Rebote con base frágil: el crecimiento que no alcanza
Por estos días, el Gobierno exhibe con énfasis el 4,4% de crecimiento anual que surge del Instituto Nacional de Estadística y Censos (Indec) a través del EMAE. El número, en términos interanuales, luce contundente. Pero como ocurre tantas veces en la Argentina, la discusión no pasa por el dato aislado sino por su calidad y su sustentabilidad.
La economía argentina viene de atravesar en 2024 una de las contracciones más profundas de las últimas décadas, producto del ajuste fiscal, la caída del ingreso real, la paralización de la obra pública y la fuerte restricción monetaria. En ese contexto, cualquier mejora posterior tiende a inflar las tasas interanuales por el simple efecto estadístico de comparar contra un piso muy bajo.
El arrastre estadístico no es crecimiento estructural
Cuando se analiza la evolución mensual desestacionalizada, el cuadro es menos épico. El rebote se concentró en algunos meses puntuales y luego dio paso a un amesetamiento. En términos simples: la economía dejó de caer con fuerza, pero todavía no muestra un sendero claro de expansión sostenida.
El llamado “arrastre estadístico” explica buena parte del crecimiento anual. Si el promedio de 2024 fue muy bajo, 2025 arranca con ventaja matemática aun cuando la actividad simplemente se estabilice. El porcentaje impresiona, pero el nivel absoluto de producción todavía se ubica por debajo de los picos previos.
El agro, otra vez protagonista
El sector que más traccionó la mejora fue el agro. La normalización climática tras la sequía permitió una cosecha significativamente mejor y un salto en las exportaciones. En diciembre, el grueso del crecimiento interanual se explicó por Agricultura, junto con Intermediación financiera e Impuestos netos de subsidios.
Aquí aparece un punto clave: el rubro “Impuestos netos de Subsidios” no refleja producción física adicional. Es un componente contable que convierte el valor agregado a precios básicos en producto a precios de mercado. Si aumentan retenciones o sube la recaudación del IVA mientras se reducen subsidios, el PBI puede crecer en términos contables aunque la producción real no haya cambiado en igual magnitud.
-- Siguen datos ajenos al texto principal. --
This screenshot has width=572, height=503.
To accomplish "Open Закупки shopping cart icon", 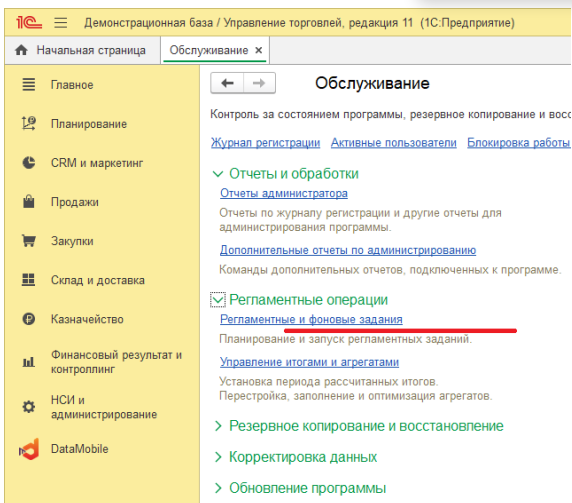I will pos(29,241).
Por eso, al excluir ese componente, la tasa de crecimiento resulta sensiblemente menor y queda aún más concentrada en el agro. El problema es que el agro, por definición, es un sector altamente dependiente del clima y de los precios internacionales. No constituye, por sí solo, una señal de transformación estructural.
Industria y consumo: la deuda pendiente
Mientras el campo recuperó terreno, la industria manufacturera mostró apenas una mejora marginal tras la fuerte caída previa. El comercio continúa afectado por la debilidad del poder adquisitivo, y la construcción, aunque dejó de desplomarse, sigue en niveles históricamente bajos tras el freno de la obra pública.
Un crecimiento sostenible requiere dinamismo en sectores intensivos en empleo y con fuerte encadenamiento productivo. Hasta ahora, esa condición no aparece con claridad.
El empleo como termómetro
El mercado laboral confirma la cautela. Los datos oficiales muestran que la creación de empleo formal todavía no acompaña el rebote estadístico del producto. Sin generación sostenida de puestos de trabajo privados, el consumo difícilmente pueda transformarse en motor autónomo de la economía.
En definitiva, la Argentina salió del pozo más profundo de la recesión de 2024. Eso es innegable. Pero salir del pozo no equivale a haber alcanzado la superficie. El crecimiento de 2025 combina recuperación genuina con un fuerte componente estadístico y sectorialmente concentrado.
La pregunta relevante no es cuánto creció el PBI respecto del peor momento, sino si la economía logró reconstruir bases sólidas para sostener ese crecimiento sin depender del clima, de ajustes fiscales contables o de comparaciones favorables.
Por ahora, el rebote existe. La expansión estructural, en cambio, sigue siendo una promesa.